Autoimmune epilepsy is a rare form of drug-resistant epilepsy characterised by frequent seizures in later life. Patients may respond to immune therapy, but causation of disease is poorly understood, and more targeted treatments are required. This gap in knowledge is the major priority for epilepsy specialists, and the area of greatest interest to patients. Recently, it was found that people with this condition often carry a set of genes related to the way the immune system sees foreign bugs. However, the majority of people who carry those genes do not develop autoimmune epilepsy. This has led to the idea that autoimmune epilepsy develops as a result of an environmental factor which interacts with this genetic predisposition. We propose that certain bacteria present in the gut (the microbiome) might be providing the environmental trigger that, alongside specific genes, causes autoimmune epilepsy.

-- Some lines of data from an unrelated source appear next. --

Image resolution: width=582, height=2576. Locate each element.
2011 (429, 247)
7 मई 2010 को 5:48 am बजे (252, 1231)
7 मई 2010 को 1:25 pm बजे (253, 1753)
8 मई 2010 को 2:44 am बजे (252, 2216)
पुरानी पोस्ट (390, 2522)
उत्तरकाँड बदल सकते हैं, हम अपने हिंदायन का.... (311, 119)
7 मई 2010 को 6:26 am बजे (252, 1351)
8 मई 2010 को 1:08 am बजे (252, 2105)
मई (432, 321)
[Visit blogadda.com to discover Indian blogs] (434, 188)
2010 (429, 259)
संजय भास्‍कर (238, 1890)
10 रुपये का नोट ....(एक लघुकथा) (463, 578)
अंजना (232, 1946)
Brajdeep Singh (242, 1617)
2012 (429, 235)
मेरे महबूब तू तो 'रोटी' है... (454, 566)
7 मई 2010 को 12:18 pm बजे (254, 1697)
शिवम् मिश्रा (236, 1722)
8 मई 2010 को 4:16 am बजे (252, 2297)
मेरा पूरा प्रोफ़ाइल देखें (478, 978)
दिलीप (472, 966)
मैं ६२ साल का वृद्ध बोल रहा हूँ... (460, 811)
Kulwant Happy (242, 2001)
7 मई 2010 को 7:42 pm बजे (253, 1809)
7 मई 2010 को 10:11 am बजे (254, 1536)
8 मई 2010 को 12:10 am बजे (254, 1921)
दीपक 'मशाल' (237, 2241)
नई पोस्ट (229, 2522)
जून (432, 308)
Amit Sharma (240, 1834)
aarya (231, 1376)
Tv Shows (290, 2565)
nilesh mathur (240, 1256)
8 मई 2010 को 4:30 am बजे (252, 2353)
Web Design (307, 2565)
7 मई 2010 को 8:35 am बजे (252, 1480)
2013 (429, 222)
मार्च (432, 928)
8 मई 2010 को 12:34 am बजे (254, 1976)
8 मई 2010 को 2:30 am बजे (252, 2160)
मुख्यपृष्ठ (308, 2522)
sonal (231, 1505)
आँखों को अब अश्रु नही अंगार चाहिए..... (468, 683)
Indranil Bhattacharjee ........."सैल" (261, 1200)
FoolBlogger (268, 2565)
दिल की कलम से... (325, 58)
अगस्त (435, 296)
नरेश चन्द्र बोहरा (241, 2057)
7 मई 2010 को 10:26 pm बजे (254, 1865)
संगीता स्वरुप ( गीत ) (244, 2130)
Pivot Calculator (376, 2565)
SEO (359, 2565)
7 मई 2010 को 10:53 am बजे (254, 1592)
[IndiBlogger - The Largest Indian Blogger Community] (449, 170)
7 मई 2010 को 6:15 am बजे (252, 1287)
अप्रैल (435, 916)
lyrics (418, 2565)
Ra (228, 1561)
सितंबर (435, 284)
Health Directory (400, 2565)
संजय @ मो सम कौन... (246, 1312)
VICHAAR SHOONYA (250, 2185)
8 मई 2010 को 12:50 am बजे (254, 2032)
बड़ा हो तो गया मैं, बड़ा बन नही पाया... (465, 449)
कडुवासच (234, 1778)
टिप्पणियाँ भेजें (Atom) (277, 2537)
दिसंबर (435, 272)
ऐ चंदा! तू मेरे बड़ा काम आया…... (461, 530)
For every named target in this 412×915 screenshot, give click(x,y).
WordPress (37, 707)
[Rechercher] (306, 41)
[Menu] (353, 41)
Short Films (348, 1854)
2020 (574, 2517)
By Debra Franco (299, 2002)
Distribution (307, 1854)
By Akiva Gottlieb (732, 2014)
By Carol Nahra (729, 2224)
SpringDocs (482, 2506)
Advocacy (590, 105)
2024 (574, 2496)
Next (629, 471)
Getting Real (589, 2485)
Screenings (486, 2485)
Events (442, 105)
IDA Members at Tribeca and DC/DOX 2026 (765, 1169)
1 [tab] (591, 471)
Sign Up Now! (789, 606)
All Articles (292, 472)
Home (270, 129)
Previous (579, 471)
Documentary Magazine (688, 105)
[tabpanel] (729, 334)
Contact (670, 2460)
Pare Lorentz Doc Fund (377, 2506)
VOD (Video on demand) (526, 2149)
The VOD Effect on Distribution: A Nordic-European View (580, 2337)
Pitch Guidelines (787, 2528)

We propose to recruit 100 individuals with a specific form of autoimmune epilepsy, and their siblings who haven’t developed the disease. We will collect saliva and stool from each individual, to extract human and bacterial DNA, respectively. Using state of the art DNA sequencing techniques, we will characterise the nature and number of bacteria present in the gut of people with autoimmune epilepsy and their genetically-related, but unaffected siblings. We will compare these profiles to see if the gut of people with autoimmune epilepsy has a distinctive microbiome profile. Identifying an environmental trigger behind autoimmune epilepsy would represent a major step forward both in our understanding of autoimmune epilepsy and also for epilepsy in general, as it would represent the first link between gut microbiota and epilepsy, a link that is increasingly being made for other central nervous system diseases. In addition, it may guide a set of treatments targeting the bacteria, or the immune response to the bacteria.

Speaking about the new research project Epilepsy Ireland CEO Peter Murphy said: “With an incidence of 2 per 1,000,000 people per year, autoimmune epilepsy is a rare form of epilepsy and the project is therefore very relevant to the Epilepsy Ireland research priority area of rare epilepsies.”

“This project is a new, important and potentially rewarding area of research.  Currently, knowledge of autoimmune epilepsy is weak. In the event of a significant finding, this research might lead to significant benefits for patients e.g. identifying the cause of autoimmune epilepsy or preventing severe epilepsy in a cohort who are genetically at risk. There are also very real opportunities for novel treatments that could arise from this study. The study may also generate findings that could be relevant outside of epilepsy.

"The project received excellent reviews from international experts, and we are confident in the quality of the proposal and the team involved who have very well established track records and a history of previous successful collaborations. In addition to scientific quality, we are interested in a proposal’s “potential to deliver tangible benefits/ outcomes to the lives of people with epilepsy”.